E.W.Dijkstra Archive: Finding the correctness proof of a concurrent program (EWD 640a)

NOTE: This transcription was contributed by Martin P.M. van der Burgt, who has devised a process for producing transcripts automatically. Although its markup is incomplete, we believe it serves a useful purpose by virtue of its searchability and its accessibility to text-reading software. It will be replaced by a fully marked-up version when time permits. —HR

Finding the correctness proof of a concurrent program.

Introduction.

In this paper we want to do more than just giving another —be it unusual— example of the utility of the first-order predicate calculus in proving the correctness of programs. In addition we want to show how, thanks to a systematic use of the first-order predicate calculus, fairly general —almost “syntactic”— considerations about the formal manipulations involved can provide valuable guidance for the smooth discovery of an otherwise surprising argument.

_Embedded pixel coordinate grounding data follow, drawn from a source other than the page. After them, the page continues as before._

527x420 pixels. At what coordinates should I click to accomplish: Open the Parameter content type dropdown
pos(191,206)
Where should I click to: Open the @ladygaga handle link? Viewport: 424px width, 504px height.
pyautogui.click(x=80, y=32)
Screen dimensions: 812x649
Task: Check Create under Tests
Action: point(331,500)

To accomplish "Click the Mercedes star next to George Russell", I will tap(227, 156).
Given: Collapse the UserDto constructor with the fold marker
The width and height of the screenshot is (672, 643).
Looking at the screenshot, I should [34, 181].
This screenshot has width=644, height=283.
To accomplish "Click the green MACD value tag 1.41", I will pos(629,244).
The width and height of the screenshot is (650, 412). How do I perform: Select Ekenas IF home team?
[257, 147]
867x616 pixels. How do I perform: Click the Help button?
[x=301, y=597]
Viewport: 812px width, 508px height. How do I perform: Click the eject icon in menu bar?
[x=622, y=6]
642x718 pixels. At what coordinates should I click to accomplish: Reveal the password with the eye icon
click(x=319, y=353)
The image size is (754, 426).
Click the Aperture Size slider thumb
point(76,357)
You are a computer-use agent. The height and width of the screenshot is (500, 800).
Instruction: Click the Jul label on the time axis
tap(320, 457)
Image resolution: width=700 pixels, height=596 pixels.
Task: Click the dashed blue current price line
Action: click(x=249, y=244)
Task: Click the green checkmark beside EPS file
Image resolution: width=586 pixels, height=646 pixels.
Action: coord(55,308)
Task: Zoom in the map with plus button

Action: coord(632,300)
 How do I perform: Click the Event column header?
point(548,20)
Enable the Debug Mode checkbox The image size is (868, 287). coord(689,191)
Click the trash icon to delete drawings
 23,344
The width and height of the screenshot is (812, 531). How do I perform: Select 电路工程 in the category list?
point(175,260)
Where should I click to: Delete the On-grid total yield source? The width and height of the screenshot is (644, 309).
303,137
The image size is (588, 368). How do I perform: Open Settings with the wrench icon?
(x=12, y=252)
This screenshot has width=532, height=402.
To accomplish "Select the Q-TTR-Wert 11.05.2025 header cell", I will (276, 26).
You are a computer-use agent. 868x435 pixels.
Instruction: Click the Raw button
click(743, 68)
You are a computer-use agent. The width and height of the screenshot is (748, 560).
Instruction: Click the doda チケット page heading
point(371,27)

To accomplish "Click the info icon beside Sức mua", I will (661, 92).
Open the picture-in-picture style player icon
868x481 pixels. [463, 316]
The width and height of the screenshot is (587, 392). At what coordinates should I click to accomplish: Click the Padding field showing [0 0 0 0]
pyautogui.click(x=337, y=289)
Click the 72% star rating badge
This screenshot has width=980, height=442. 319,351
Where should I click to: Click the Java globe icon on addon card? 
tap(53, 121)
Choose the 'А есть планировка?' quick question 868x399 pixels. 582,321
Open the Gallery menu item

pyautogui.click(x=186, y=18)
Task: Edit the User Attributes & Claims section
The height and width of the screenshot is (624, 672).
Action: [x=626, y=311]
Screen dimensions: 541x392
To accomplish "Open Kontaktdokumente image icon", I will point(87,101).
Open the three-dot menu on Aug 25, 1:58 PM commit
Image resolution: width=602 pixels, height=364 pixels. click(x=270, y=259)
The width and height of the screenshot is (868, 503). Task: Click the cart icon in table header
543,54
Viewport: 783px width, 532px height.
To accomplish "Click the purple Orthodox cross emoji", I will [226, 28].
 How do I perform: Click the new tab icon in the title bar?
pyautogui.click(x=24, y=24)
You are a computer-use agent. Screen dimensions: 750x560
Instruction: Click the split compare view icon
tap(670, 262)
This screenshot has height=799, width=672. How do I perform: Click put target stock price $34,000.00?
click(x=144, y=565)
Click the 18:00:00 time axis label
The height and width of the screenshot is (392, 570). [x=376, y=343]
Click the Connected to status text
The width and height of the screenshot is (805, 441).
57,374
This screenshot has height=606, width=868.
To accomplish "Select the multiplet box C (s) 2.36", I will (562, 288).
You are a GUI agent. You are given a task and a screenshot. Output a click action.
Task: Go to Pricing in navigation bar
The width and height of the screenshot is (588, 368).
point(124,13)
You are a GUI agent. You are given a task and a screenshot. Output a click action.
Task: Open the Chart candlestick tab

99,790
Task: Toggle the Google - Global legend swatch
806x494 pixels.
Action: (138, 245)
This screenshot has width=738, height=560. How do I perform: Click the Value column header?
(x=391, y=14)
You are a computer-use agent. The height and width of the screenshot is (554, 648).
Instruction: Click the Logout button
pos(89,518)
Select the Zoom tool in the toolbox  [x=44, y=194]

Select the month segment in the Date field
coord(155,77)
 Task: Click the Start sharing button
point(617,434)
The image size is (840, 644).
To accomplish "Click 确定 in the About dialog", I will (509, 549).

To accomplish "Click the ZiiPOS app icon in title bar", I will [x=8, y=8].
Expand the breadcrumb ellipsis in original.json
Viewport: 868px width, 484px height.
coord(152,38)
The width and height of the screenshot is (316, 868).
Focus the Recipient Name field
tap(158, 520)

For proofs of program correctness two fairly different styles have been developed, “operational” proofs and “assertional” proofs. Operational correctness proofs are based on a model of computation, and the corresponding computational histories are the subject matter of the considerations. In assertional correctness proofs the possibility of interpreting the program text as executable code is ignored and the program text itself is the subject matter of the formal considerations.

Operational proofs —although older and, depending on one’s education, perhaps more “natural” than_assertional proofs— have proved to be tricky to design. For more complicated programs the required classification of the possible computational histories tends to lead to an exploding case analysis in which it becomes very clumsy to verify that no possible sequence of events has been overlooked, and it was in response to the disappointing experiences with operational proofs that the assertional style has been developed.

The design of an assertional proof —as we shall see below— may present problems, but, on the whole, experience seems to indicate that assertional proofs are much more effective than operational ones in reducing the gnawing uncertainty whether nothing has been overlooked. This experience, already gained while dealing with sequential programs, was strongly confirmed while dealing with concurrent programs: the circumstance that the ratios of the speeds with which the sequential components proceed is left undefined greatly increases the class of computational histories that an operational argument would have to cover!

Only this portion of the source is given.